==== RECORDS PROVIDED

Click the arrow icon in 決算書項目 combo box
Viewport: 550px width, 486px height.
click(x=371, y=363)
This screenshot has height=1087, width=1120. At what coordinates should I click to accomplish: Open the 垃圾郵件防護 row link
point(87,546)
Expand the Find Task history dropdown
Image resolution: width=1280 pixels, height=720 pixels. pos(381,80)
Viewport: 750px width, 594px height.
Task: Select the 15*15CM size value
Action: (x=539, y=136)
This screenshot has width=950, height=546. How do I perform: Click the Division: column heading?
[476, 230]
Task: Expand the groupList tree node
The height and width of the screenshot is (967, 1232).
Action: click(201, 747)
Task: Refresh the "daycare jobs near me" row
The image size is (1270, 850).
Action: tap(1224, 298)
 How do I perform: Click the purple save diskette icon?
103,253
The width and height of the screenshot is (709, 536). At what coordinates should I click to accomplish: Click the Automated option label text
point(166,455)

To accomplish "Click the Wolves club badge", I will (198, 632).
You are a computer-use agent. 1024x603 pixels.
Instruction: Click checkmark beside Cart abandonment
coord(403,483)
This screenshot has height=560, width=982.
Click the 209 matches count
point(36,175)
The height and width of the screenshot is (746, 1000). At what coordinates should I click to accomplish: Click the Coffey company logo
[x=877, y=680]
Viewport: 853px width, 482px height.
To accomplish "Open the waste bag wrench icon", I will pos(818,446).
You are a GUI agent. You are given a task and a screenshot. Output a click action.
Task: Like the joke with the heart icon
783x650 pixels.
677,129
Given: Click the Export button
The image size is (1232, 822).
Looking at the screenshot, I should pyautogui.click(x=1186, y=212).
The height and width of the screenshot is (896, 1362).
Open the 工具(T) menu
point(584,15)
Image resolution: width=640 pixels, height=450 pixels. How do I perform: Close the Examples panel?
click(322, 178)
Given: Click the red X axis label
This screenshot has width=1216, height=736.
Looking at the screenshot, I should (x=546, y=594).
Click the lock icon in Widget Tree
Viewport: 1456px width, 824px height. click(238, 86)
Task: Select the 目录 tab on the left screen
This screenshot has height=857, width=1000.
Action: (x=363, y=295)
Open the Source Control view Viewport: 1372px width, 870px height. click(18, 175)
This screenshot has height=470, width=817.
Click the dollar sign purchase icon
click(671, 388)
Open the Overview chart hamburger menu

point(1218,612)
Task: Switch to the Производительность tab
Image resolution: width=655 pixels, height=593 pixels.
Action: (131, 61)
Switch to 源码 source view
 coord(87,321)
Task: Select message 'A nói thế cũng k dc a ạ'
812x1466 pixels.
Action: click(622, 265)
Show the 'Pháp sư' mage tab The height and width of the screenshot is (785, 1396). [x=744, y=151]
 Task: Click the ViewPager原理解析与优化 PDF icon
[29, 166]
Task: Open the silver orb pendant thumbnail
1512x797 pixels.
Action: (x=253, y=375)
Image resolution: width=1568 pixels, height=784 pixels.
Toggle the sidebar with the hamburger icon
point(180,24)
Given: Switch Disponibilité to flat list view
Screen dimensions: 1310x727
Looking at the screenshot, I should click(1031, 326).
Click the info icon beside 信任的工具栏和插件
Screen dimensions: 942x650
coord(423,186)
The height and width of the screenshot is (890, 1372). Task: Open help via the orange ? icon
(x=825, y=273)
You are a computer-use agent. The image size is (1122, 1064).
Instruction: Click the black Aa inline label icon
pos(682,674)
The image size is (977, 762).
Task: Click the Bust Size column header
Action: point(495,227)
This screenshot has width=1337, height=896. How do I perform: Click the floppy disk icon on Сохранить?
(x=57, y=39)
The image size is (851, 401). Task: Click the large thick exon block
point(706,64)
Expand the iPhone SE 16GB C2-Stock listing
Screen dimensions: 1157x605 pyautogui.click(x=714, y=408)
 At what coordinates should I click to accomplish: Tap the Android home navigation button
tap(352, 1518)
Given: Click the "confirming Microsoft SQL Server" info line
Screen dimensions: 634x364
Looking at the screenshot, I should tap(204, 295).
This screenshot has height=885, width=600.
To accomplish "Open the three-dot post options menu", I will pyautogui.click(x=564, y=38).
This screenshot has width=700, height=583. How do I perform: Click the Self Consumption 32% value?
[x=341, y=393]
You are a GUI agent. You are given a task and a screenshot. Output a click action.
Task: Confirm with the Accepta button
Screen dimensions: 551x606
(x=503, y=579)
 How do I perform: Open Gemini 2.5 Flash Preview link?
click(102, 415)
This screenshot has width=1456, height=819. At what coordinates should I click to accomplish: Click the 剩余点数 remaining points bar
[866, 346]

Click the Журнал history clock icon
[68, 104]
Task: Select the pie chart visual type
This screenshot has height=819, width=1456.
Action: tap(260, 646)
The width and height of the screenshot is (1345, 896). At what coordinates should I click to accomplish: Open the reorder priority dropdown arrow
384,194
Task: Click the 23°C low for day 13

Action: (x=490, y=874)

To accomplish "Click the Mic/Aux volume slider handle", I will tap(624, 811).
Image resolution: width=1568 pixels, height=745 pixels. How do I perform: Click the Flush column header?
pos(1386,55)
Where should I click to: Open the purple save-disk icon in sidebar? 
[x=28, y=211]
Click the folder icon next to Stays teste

========

** EXERCISE BRIEF **
Switch every "At what coordinates should I click to accomplish" in the listing to "Which point should I click to accomplish", and write out the lines again with nothing else changed.

** RESULT BELOW **
Click the arrow icon in 決算書項目 combo box
Viewport: 550px width, 486px height.
click(x=371, y=363)
This screenshot has height=1087, width=1120. Which point should I click to accomplish: Open the 垃圾郵件防護 row link
point(87,546)
Expand the Find Task history dropdown
Image resolution: width=1280 pixels, height=720 pixels. pos(381,80)
Viewport: 750px width, 594px height.
Task: Select the 15*15CM size value
Action: (x=539, y=136)
This screenshot has width=950, height=546. How do I perform: Click the Division: column heading?
[476, 230]
Task: Expand the groupList tree node
The height and width of the screenshot is (967, 1232).
Action: click(201, 747)
Task: Refresh the "daycare jobs near me" row
The image size is (1270, 850).
Action: tap(1224, 298)
 How do I perform: Click the purple save diskette icon?
103,253
The width and height of the screenshot is (709, 536). Which point should I click to accomplish: Click the Automated option label text
point(166,455)

To accomplish "Click the Wolves club badge", I will (198, 632).
You are a computer-use agent. 1024x603 pixels.
Instruction: Click checkmark beside Cart abandonment
coord(403,483)
This screenshot has height=560, width=982.
Click the 209 matches count
point(36,175)
The height and width of the screenshot is (746, 1000). Which point should I click to accomplish: Click the Coffey company logo
[x=877, y=680]
Viewport: 853px width, 482px height.
To accomplish "Open the waste bag wrench icon", I will pos(818,446).
You are a GUI agent. You are given a task and a screenshot. Output a click action.
Task: Like the joke with the heart icon
783x650 pixels.
677,129
Given: Click the Export button
The image size is (1232, 822).
Looking at the screenshot, I should pyautogui.click(x=1186, y=212).
The height and width of the screenshot is (896, 1362).
Open the 工具(T) menu
point(584,15)
Image resolution: width=640 pixels, height=450 pixels. How do I perform: Close the Examples panel?
click(322, 178)
Given: Click the red X axis label
This screenshot has width=1216, height=736.
Looking at the screenshot, I should (x=546, y=594).
Click the lock icon in Widget Tree
Viewport: 1456px width, 824px height. click(238, 86)
Task: Select the 目录 tab on the left screen
This screenshot has height=857, width=1000.
Action: (x=363, y=295)
Open the Source Control view Viewport: 1372px width, 870px height. click(18, 175)
This screenshot has height=470, width=817.
Click the dollar sign purchase icon
click(671, 388)
Open the Overview chart hamburger menu

point(1218,612)
Task: Switch to the Производительность tab
Image resolution: width=655 pixels, height=593 pixels.
Action: (131, 61)
Switch to 源码 source view
 coord(87,321)
Task: Select message 'A nói thế cũng k dc a ạ'
812x1466 pixels.
Action: click(622, 265)
Show the 'Pháp sư' mage tab The height and width of the screenshot is (785, 1396). [x=744, y=151]
 Task: Click the ViewPager原理解析与优化 PDF icon
[29, 166]
Task: Open the silver orb pendant thumbnail
1512x797 pixels.
Action: (x=253, y=375)
Image resolution: width=1568 pixels, height=784 pixels.
Toggle the sidebar with the hamburger icon
point(180,24)
Given: Switch Disponibilité to flat list view
Screen dimensions: 1310x727
Looking at the screenshot, I should click(1031, 326).
Click the info icon beside 信任的工具栏和插件
Screen dimensions: 942x650
coord(423,186)
The height and width of the screenshot is (890, 1372). Task: Open help via the orange ? icon
(x=825, y=273)
You are a computer-use agent. The image size is (1122, 1064).
Instruction: Click the black Aa inline label icon
pos(682,674)
The image size is (977, 762).
Task: Click the Bust Size column header
Action: point(495,227)
This screenshot has width=1337, height=896. How do I perform: Click the floppy disk icon on Сохранить?
(x=57, y=39)
The image size is (851, 401). Task: Click the large thick exon block
point(706,64)
Expand the iPhone SE 16GB C2-Stock listing
Screen dimensions: 1157x605 pyautogui.click(x=714, y=408)
 Which point should I click to accomplish: Tap the Android home navigation button
tap(352, 1518)
Given: Click the "confirming Microsoft SQL Server" info line
Screen dimensions: 634x364
Looking at the screenshot, I should tap(204, 295).
This screenshot has height=885, width=600.
To accomplish "Open the three-dot post options menu", I will pyautogui.click(x=564, y=38).
This screenshot has width=700, height=583. How do I perform: Click the Self Consumption 32% value?
[x=341, y=393]
You are a GUI agent. You are given a task and a screenshot. Output a click action.
Task: Confirm with the Accepta button
Screen dimensions: 551x606
(x=503, y=579)
 How do I perform: Open Gemini 2.5 Flash Preview link?
click(102, 415)
This screenshot has width=1456, height=819. Which point should I click to accomplish: Click the 剩余点数 remaining points bar
[866, 346]

Click the Журнал history clock icon
[68, 104]
Task: Select the pie chart visual type
This screenshot has height=819, width=1456.
Action: tap(260, 646)
The width and height of the screenshot is (1345, 896). Which point should I click to accomplish: Open the reorder priority dropdown arrow
384,194
Task: Click the 23°C low for day 13

Action: (x=490, y=874)

To accomplish "Click the Mic/Aux volume slider handle", I will tap(624, 811).
Image resolution: width=1568 pixels, height=745 pixels. How do I perform: Click the Flush column header?
pos(1386,55)
Where should I click to: Open the purple save-disk icon in sidebar? 
[x=28, y=211]
Click the folder icon next to Stays teste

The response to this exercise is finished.